⟨
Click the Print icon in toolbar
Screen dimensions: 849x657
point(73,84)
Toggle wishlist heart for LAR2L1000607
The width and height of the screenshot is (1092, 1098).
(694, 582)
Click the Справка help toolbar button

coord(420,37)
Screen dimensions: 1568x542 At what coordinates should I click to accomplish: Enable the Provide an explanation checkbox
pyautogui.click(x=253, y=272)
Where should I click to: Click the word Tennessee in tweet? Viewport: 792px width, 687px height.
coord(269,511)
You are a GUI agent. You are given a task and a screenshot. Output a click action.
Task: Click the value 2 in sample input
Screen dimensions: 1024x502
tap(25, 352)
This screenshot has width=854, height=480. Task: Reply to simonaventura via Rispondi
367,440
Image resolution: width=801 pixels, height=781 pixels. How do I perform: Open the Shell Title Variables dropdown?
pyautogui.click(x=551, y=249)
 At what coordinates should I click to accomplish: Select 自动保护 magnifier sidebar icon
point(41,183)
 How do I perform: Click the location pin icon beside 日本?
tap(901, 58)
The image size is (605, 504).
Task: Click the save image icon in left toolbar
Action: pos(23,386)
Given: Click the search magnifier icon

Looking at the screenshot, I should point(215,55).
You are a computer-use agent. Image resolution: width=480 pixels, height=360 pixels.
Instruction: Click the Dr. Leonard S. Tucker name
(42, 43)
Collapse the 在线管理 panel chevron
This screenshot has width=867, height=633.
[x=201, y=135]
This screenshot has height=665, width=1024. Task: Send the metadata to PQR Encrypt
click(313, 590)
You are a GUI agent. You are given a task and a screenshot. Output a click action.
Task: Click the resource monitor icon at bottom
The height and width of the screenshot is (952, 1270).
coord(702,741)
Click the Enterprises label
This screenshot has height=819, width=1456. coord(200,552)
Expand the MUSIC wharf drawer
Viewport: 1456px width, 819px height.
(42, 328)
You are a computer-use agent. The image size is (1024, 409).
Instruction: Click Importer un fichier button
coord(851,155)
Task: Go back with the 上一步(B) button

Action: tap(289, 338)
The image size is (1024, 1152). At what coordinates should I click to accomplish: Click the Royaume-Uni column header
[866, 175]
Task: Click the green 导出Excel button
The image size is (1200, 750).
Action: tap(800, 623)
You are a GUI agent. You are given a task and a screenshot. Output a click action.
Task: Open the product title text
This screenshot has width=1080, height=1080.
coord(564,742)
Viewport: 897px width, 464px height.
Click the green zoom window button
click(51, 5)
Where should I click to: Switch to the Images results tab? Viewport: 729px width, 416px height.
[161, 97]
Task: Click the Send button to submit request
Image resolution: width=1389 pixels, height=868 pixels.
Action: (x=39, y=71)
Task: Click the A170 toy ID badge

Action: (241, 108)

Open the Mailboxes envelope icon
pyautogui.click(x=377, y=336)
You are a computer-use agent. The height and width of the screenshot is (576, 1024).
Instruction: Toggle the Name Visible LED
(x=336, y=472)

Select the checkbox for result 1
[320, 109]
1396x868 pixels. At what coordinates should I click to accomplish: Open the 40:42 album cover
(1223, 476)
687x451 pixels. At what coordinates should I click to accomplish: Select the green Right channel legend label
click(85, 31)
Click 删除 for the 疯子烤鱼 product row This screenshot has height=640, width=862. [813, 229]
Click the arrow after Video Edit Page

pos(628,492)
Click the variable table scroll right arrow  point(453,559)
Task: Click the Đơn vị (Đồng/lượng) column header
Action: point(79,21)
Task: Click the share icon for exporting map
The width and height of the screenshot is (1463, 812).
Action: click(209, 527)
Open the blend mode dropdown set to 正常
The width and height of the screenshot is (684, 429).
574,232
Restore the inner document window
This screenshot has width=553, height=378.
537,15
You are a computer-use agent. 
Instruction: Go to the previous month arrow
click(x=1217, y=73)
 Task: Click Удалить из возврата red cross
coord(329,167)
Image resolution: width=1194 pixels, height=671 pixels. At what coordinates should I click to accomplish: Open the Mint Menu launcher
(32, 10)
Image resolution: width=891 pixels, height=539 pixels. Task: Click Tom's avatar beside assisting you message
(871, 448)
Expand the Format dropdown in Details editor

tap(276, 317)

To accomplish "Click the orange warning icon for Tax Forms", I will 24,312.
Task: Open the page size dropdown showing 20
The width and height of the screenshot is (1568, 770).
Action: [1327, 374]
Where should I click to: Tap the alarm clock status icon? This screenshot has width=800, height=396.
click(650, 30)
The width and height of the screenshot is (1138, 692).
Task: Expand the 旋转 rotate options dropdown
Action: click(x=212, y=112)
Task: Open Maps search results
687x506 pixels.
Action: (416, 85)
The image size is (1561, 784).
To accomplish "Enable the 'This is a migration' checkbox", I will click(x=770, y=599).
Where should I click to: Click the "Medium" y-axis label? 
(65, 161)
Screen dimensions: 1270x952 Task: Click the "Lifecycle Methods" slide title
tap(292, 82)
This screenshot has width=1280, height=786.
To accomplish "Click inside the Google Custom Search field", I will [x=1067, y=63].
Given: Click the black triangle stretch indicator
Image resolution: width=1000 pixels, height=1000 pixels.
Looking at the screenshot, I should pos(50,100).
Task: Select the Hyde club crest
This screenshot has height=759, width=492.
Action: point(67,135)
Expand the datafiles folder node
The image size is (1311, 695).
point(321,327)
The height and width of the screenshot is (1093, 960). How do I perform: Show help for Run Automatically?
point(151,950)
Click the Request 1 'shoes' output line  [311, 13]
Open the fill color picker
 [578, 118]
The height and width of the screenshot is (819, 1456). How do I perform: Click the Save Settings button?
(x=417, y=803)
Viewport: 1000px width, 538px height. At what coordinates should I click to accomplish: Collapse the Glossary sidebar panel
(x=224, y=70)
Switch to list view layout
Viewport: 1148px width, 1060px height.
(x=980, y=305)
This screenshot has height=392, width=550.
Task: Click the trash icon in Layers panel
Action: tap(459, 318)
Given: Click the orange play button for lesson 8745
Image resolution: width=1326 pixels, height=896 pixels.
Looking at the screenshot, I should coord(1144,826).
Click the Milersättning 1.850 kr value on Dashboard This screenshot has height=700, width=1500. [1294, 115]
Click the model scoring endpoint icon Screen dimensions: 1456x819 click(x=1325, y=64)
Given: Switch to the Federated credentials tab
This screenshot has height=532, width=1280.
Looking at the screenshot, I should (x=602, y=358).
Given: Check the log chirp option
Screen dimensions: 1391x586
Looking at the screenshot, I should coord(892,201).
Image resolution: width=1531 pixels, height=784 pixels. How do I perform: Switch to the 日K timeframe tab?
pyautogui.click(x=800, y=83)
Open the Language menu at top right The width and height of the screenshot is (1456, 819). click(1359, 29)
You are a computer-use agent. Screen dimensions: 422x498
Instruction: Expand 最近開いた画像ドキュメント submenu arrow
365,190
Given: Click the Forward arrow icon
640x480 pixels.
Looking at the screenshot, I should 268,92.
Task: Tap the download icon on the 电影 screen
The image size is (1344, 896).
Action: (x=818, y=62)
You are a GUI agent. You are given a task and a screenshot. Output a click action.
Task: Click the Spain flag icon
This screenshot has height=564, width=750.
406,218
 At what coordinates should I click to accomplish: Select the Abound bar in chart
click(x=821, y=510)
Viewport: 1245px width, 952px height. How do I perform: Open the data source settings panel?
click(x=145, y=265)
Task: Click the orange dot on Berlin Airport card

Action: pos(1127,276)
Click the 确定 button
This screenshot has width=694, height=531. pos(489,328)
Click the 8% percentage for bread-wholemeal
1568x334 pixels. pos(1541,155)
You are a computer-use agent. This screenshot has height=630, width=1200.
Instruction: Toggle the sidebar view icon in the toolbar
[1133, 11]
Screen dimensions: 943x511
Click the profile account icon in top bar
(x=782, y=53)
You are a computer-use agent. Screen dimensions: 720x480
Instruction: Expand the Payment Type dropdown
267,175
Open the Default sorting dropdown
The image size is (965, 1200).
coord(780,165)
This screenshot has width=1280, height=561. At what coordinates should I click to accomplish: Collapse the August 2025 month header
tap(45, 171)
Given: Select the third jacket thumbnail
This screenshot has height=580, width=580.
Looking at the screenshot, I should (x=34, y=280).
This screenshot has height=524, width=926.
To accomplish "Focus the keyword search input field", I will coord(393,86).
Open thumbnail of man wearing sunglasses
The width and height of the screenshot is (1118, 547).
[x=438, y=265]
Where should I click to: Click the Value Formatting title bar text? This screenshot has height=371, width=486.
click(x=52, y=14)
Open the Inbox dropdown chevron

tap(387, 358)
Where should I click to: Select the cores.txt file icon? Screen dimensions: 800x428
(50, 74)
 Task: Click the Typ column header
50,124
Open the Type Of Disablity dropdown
⟩
# PROBLEM DETAILS
Copy out the rows above exactly as they appear, from the line that contains "Click the Milersättning" through the line that contains "Action: (x=818, y=62)", including both of those lines.

# WORKED SOLUTION
Click the Milersättning 1.850 kr value on Dashboard This screenshot has height=700, width=1500. [1294, 115]
Click the model scoring endpoint icon Screen dimensions: 1456x819 click(x=1325, y=64)
Given: Switch to the Federated credentials tab
This screenshot has height=532, width=1280.
Looking at the screenshot, I should (x=602, y=358).
Given: Check the log chirp option
Screen dimensions: 1391x586
Looking at the screenshot, I should coord(892,201).
Image resolution: width=1531 pixels, height=784 pixels. How do I perform: Switch to the 日K timeframe tab?
pyautogui.click(x=800, y=83)
Open the Language menu at top right The width and height of the screenshot is (1456, 819). click(1359, 29)
You are a computer-use agent. Screen dimensions: 422x498
Instruction: Expand 最近開いた画像ドキュメント submenu arrow
365,190
Given: Click the Forward arrow icon
640x480 pixels.
Looking at the screenshot, I should 268,92.
Task: Tap the download icon on the 电影 screen
The image size is (1344, 896).
Action: (x=818, y=62)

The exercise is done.